「本当に生き残れるか」
懸念が高まる日産

 今後、日産がどう生き残りを目指すか、先行きを懸念する利害関係者が増えている。独ダイムラーによる仏ルノー株売却は、その一つだ。

 ルノーにとって、日産の製造技術は世界シェアの拡大に欠かせない要素だった。ダイムラーは、日産や三菱自動車との経営統合を目指すルノーとの資本関係を強化することで、日産の技術力を取り込みたかった。

 しかし、ゴーン氏が逮捕され、経営統合は棚上げとなった。その上にコロナ禍が発生したことによって、ルノーが重視したアライアンス強化の取り組みも停滞している。アライアンスの要である日産の事業運営体制が不安定であるため、ダイムラーは日仏連合との提携継続の意義が低下したと判断したようだ。

 他方で、EVシフトは加速し、自動車とIT先端技術を結合させる重要性が高まっている。独フォルクスワーゲンが中国のバッテリーメーカーと合弁を組んで、欧州や中国で生産能力を強化するなど、自動車メーカーの事業範囲は急速に拡大している。

 ダイムラーはルノー株売却によって得られた資金を、電動化などの新しい技術の創出や、EVスタートアップ企業などとの提携強化に活用したい。逆に、ダイムラーとの関係が弱まった日産やルノーが、どのようにアライアンス体制を立て直してバッテリー生産コストの引き下げや、新しい技術の開発を進めるか、先行き不透明感は高まっている。

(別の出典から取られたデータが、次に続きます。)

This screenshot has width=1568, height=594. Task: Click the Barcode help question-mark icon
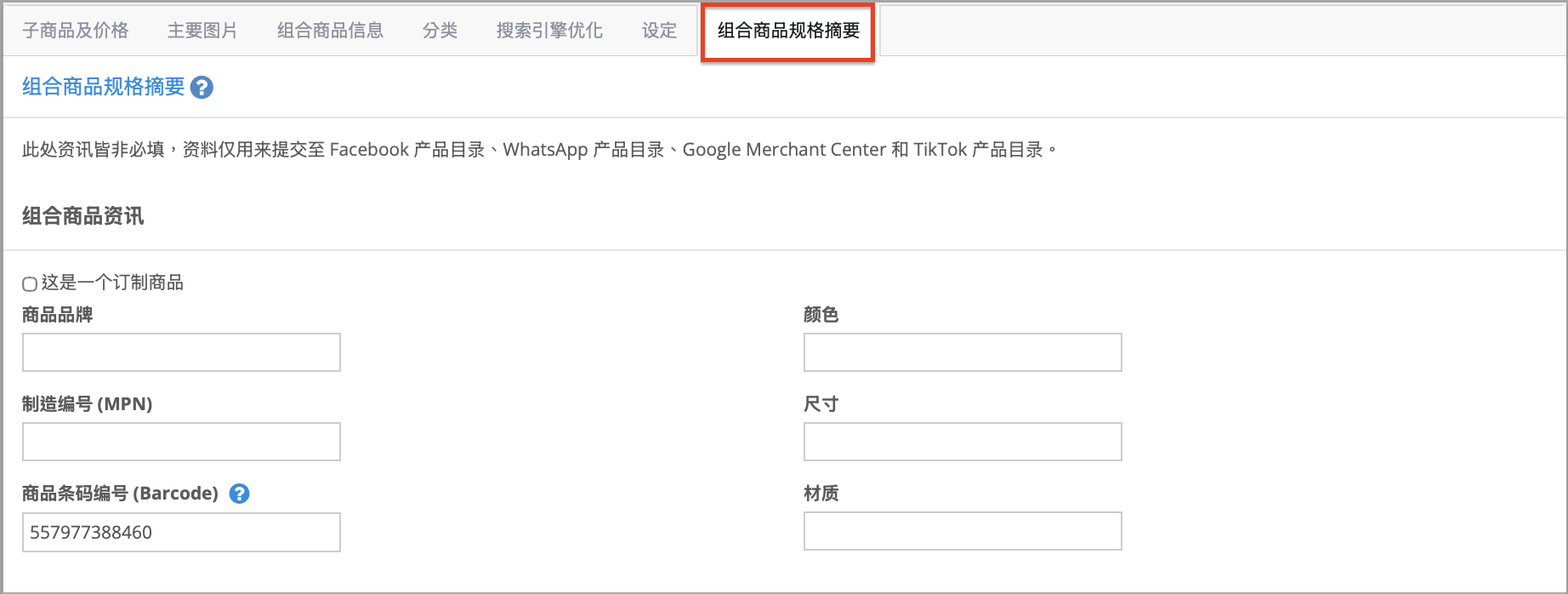240,494
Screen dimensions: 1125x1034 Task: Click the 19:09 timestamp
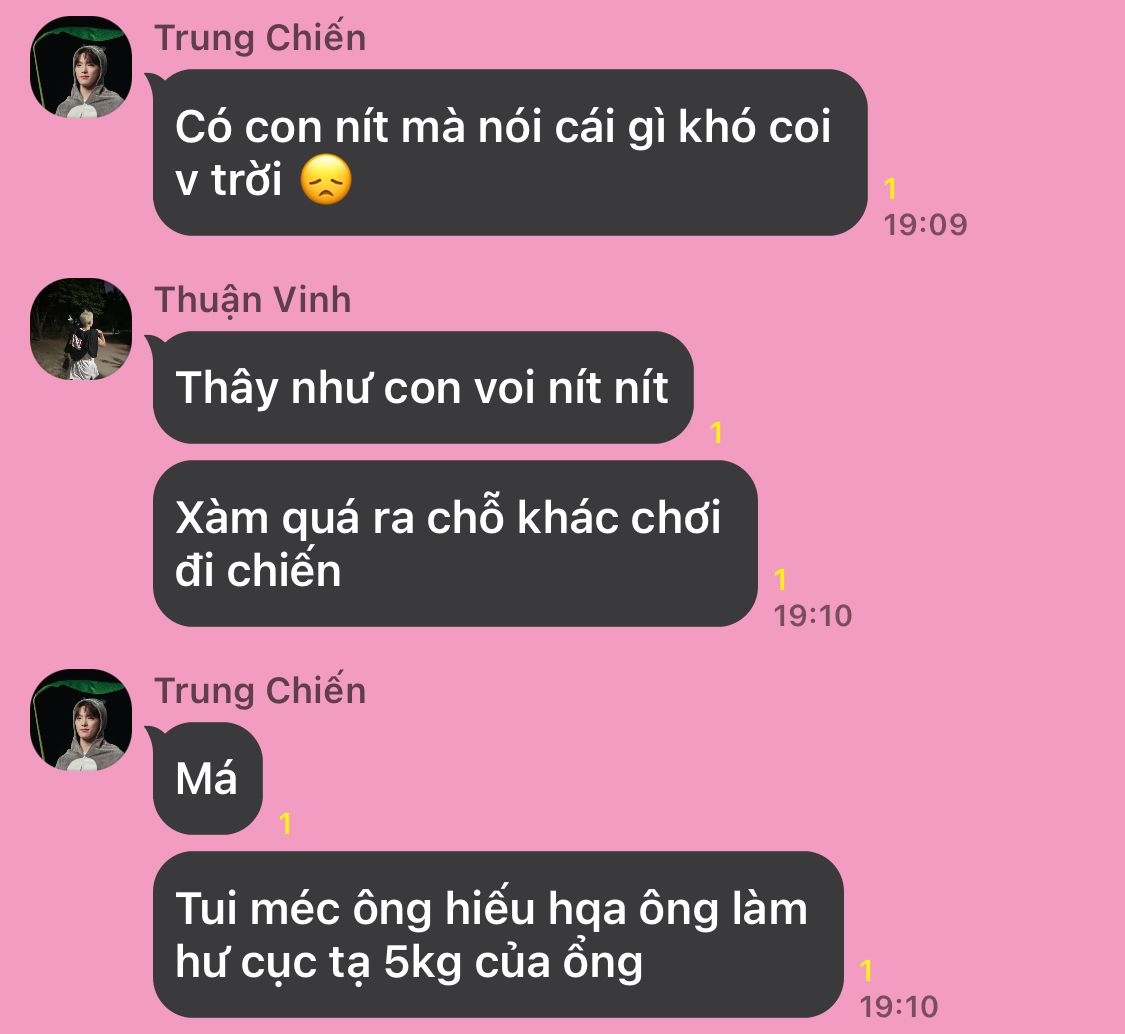(926, 225)
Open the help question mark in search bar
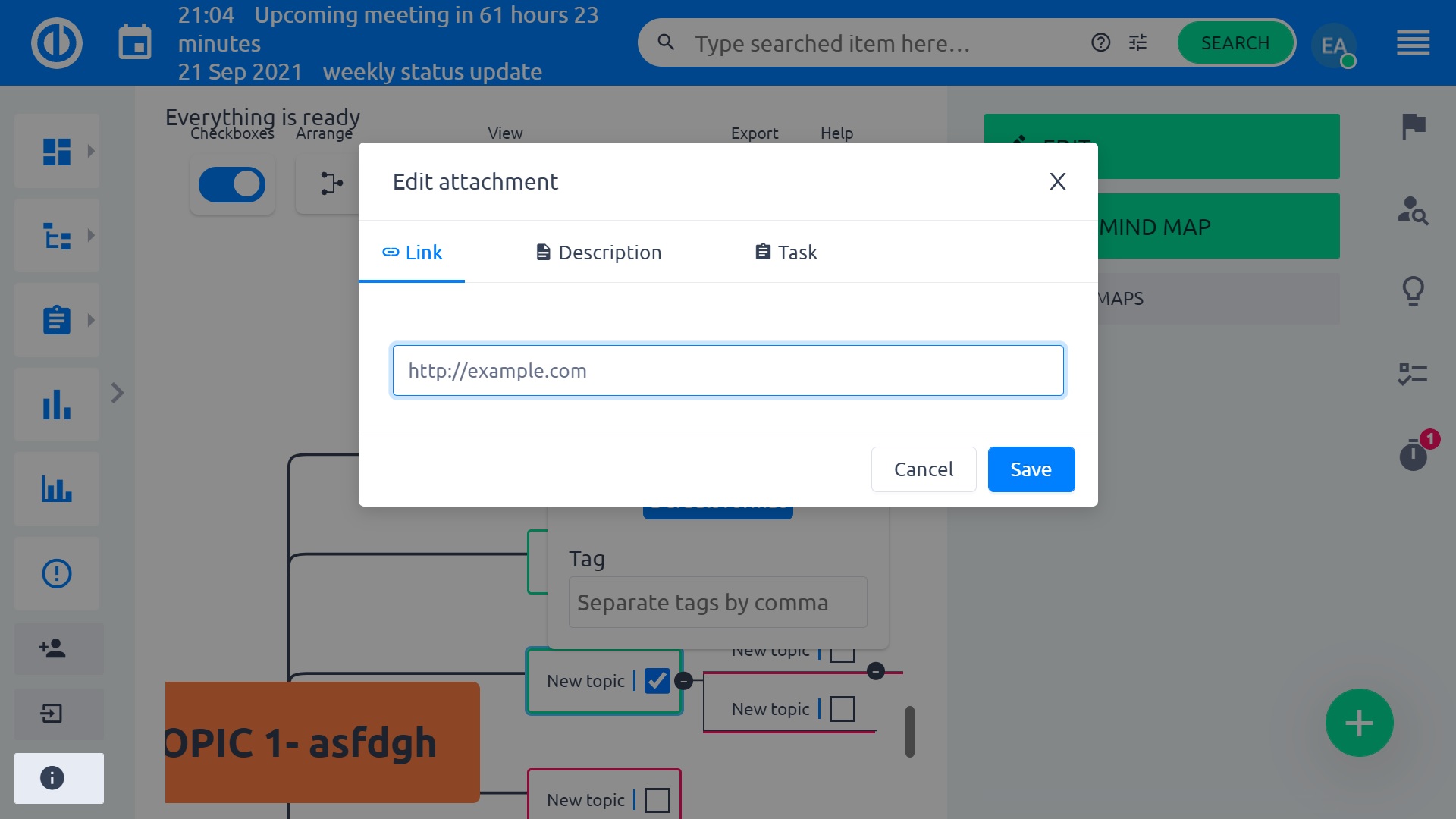The image size is (1456, 819). 1100,42

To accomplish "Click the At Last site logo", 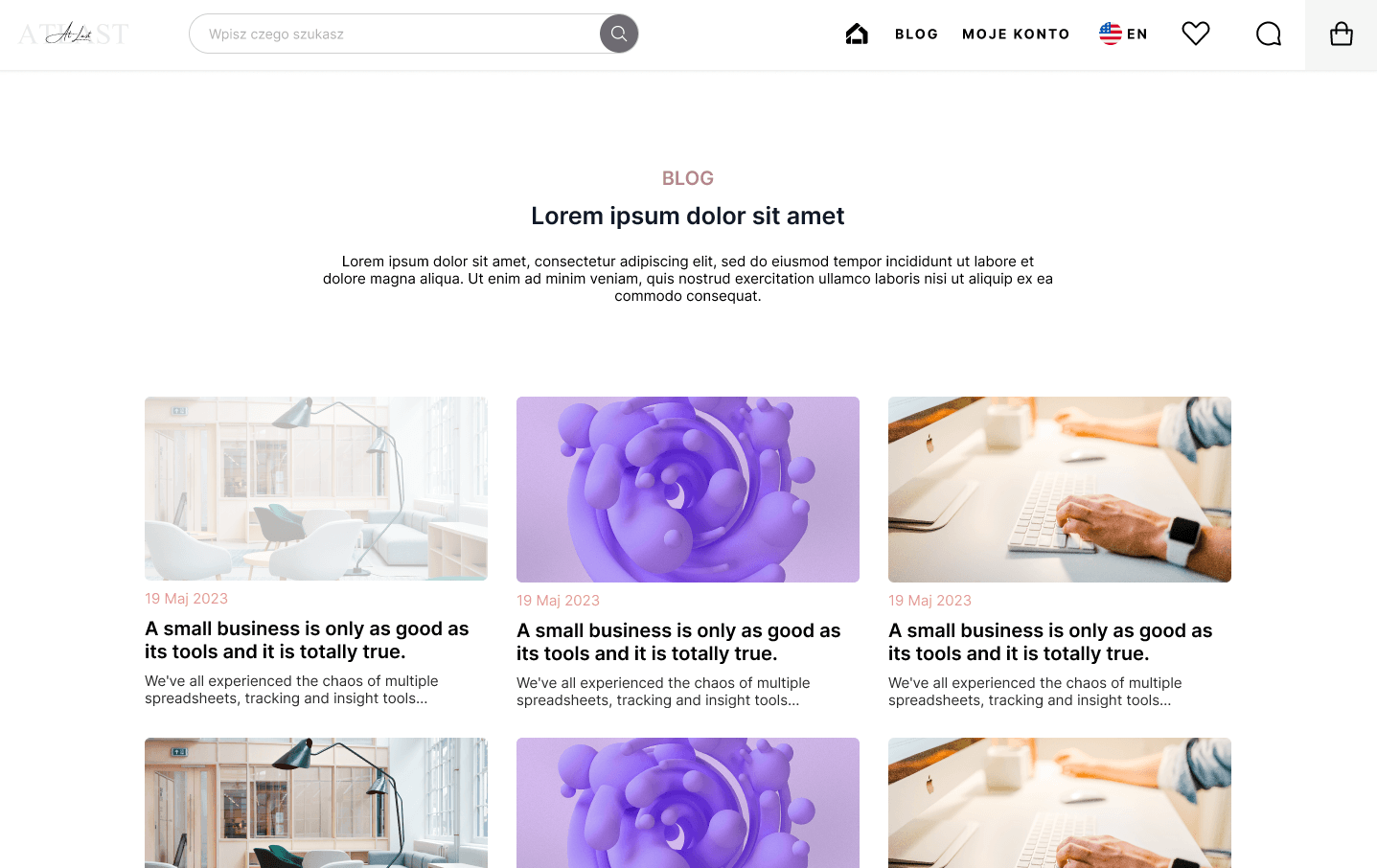I will click(73, 34).
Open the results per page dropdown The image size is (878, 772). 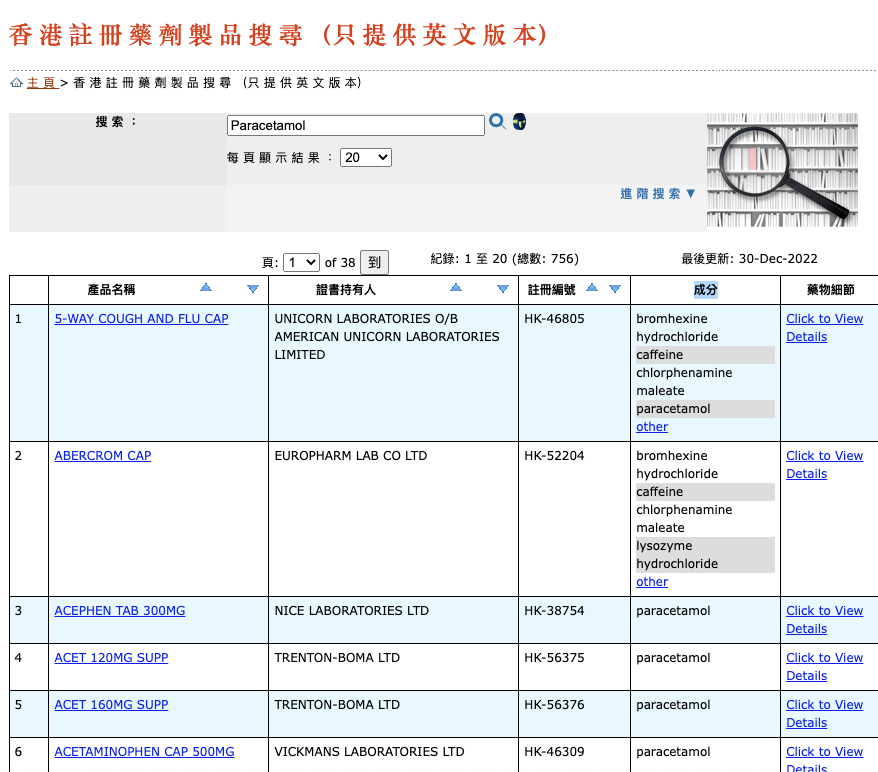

 わが国では自動車業界が3陣営に集約された。トヨタはスバルやダイハツなどとの提携を進め、電動化を急ぐ。ホンダは米ゼネラルモーターズと提携しつつ自主性を発揮して電動化を加速させる。いずれの事業運営スピードも日産より早く、設備投資も積み増されている。世界の自動車業界で脱炭素やデジタル化に対応するために異業種を巻き込んだ提携や自動車メーカーの経営統合が増えているが、日産の取り組みは遅れている。